Overview
The tussiiiii/Qwen3-4B-AgentBench-Merged is a 4 billion parameter model derived from Qwen/Qwen3-4B-Instruct-2507. It has been fine-tuned using LoRA (merged into the base model weights) to enhance its capabilities in multi-turn agent tasks. The model focuses on improving performance in environments requiring sequential decision-making and interaction.
Key Capabilities
- Multi-turn Agent Task Performance: Specifically trained to excel in complex, multi-turn interactions.
- Environment Observation: Learns to interpret and understand environmental states.
- Action Selection & Tool Use: Optimized for choosing appropriate actions and utilizing tools effectively within agentic workflows.
- Error Recovery: Designed to recover from errors during multi-turn trajectories, improving robustness.

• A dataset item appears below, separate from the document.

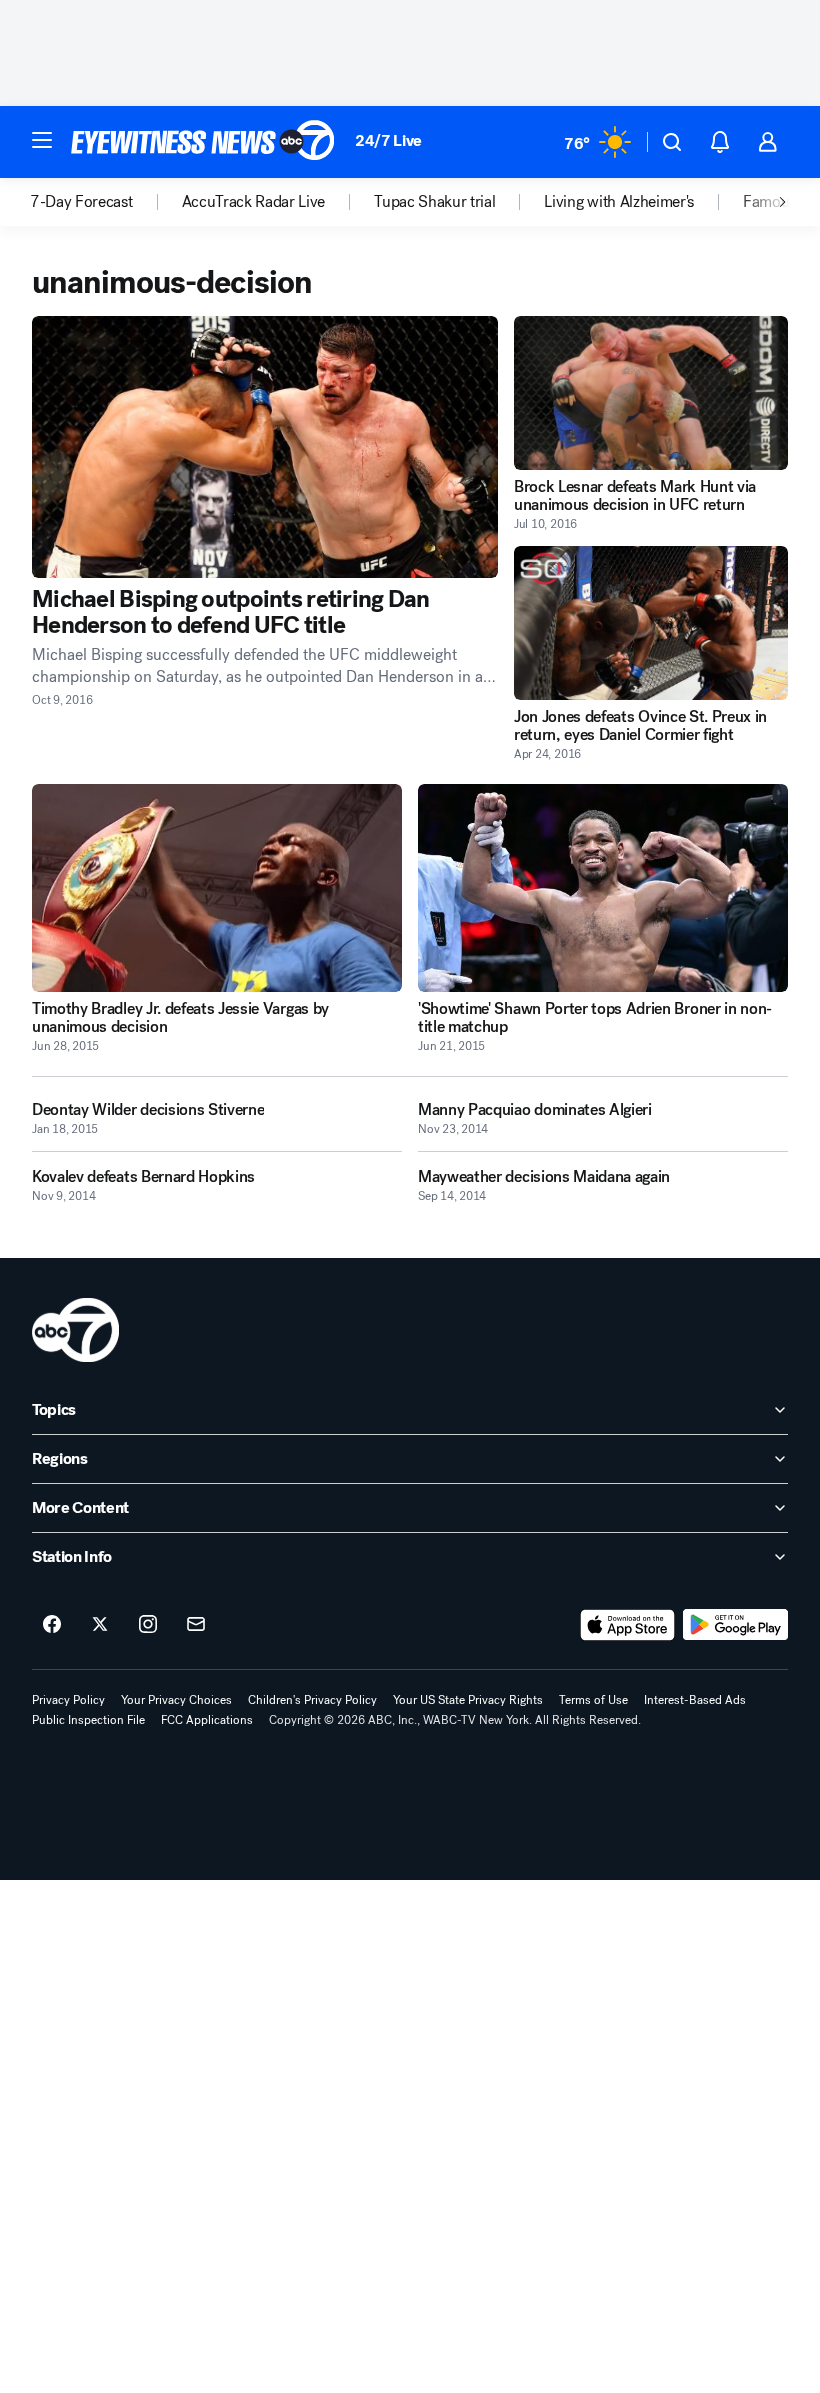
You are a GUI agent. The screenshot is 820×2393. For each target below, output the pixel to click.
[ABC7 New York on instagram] (148, 1625)
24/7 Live (388, 140)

- Targeted Domains: Demonstrates improved performance on household tasks (ALFWorld) and database operations (DBBench).
Training Details
The model was fine-tuned for 2 epochs with a learning rate of 2e-06, using a maximum sequence length of 2048. The training objective applied loss to all assistant turns, emphasizing learning across the entire multi-turn trajectory. The training data, tussiiiii/agentbench_sft_mix_alfworld_dbbench_v1, combines datasets from ALFWorld and DBBench, focusing on agentic SFT trajectories.
Good For
- Developing AI agents that require robust multi-turn interaction.
- Applications involving complex task execution in simulated or real-world environments.
- Scenarios demanding effective tool use and error handling in automated systems.